**AIM OF THE TASK:**
Copy the material below word for word, starting at its first line and stopping after the line that contains "point(1144,66)". Leave the pictures out of your copy.

**PROVIDED DATA:**
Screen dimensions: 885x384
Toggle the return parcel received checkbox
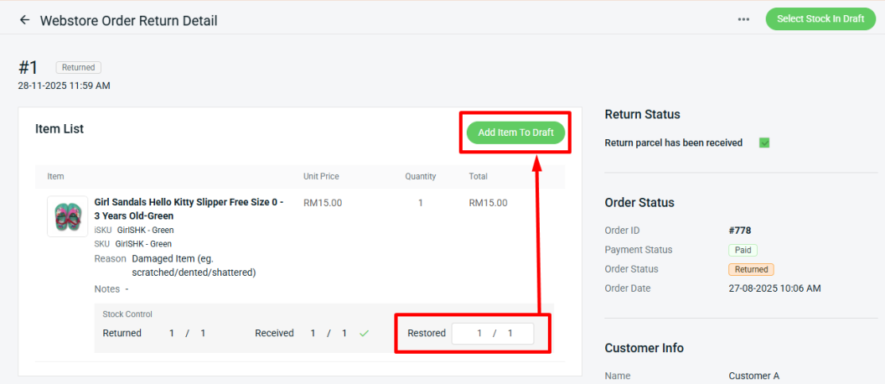pyautogui.click(x=764, y=143)
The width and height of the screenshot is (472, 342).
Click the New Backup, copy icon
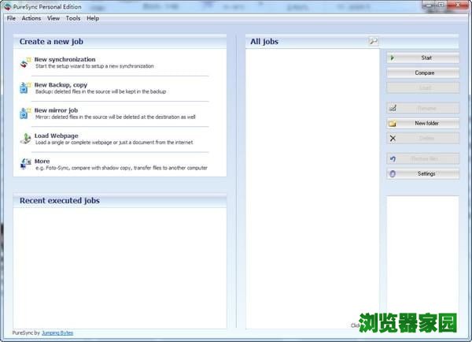[25, 87]
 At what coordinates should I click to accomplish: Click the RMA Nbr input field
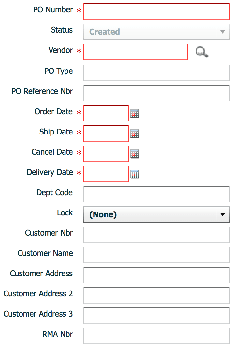[156, 336]
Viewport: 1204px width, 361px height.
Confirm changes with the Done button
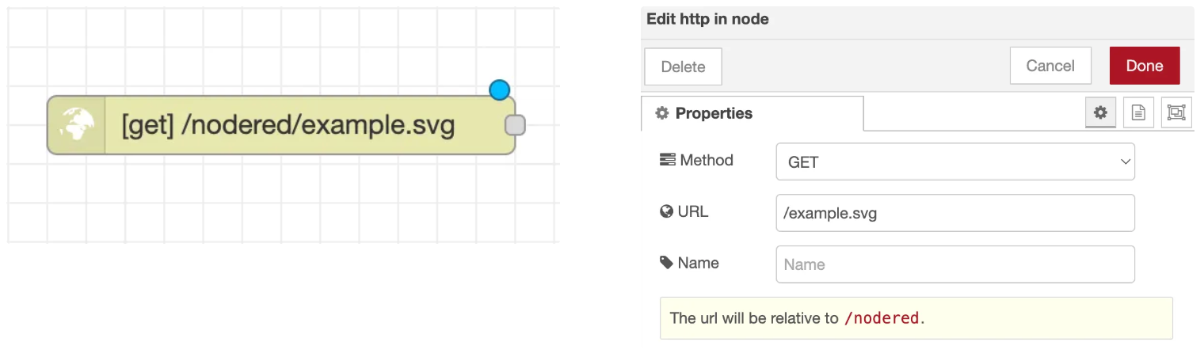point(1144,66)
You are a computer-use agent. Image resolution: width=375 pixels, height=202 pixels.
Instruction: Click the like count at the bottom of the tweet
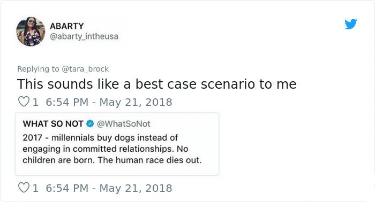(x=35, y=188)
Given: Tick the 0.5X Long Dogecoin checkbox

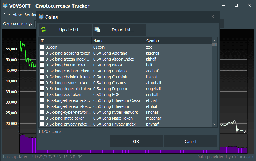Looking at the screenshot, I should tap(42, 89).
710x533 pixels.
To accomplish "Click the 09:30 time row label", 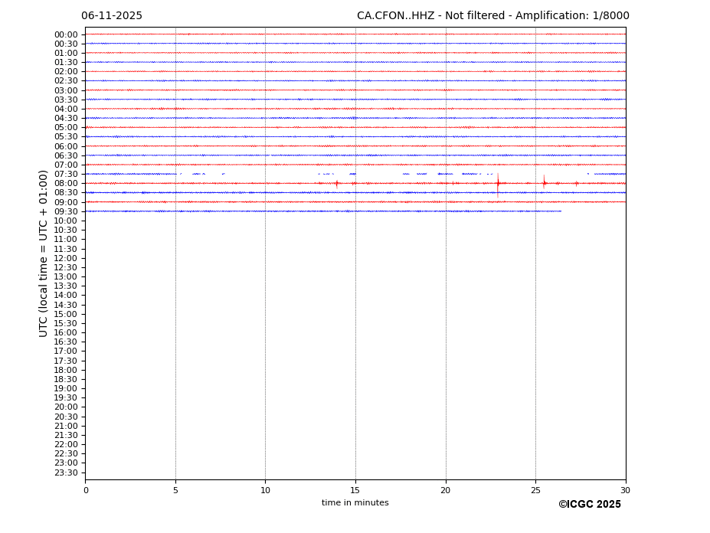I will point(65,211).
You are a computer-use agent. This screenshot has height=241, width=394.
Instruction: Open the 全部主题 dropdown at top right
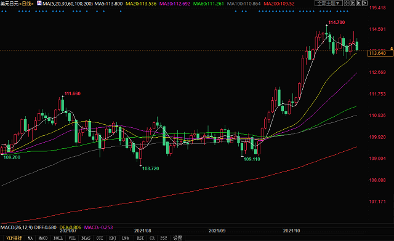329,3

**TASK ANSWER:**
Screen dimensions: 885x384
Toggle the return parcel received checkbox
pyautogui.click(x=764, y=143)
The width and height of the screenshot is (472, 342).
Click the New Backup, copy icon
[25, 87]
 At what coordinates should I click to accomplish: Click the RMA Nbr input field
[156, 336]
Viewport: 1204px width, 361px height.
Confirm changes with the Done button
point(1144,66)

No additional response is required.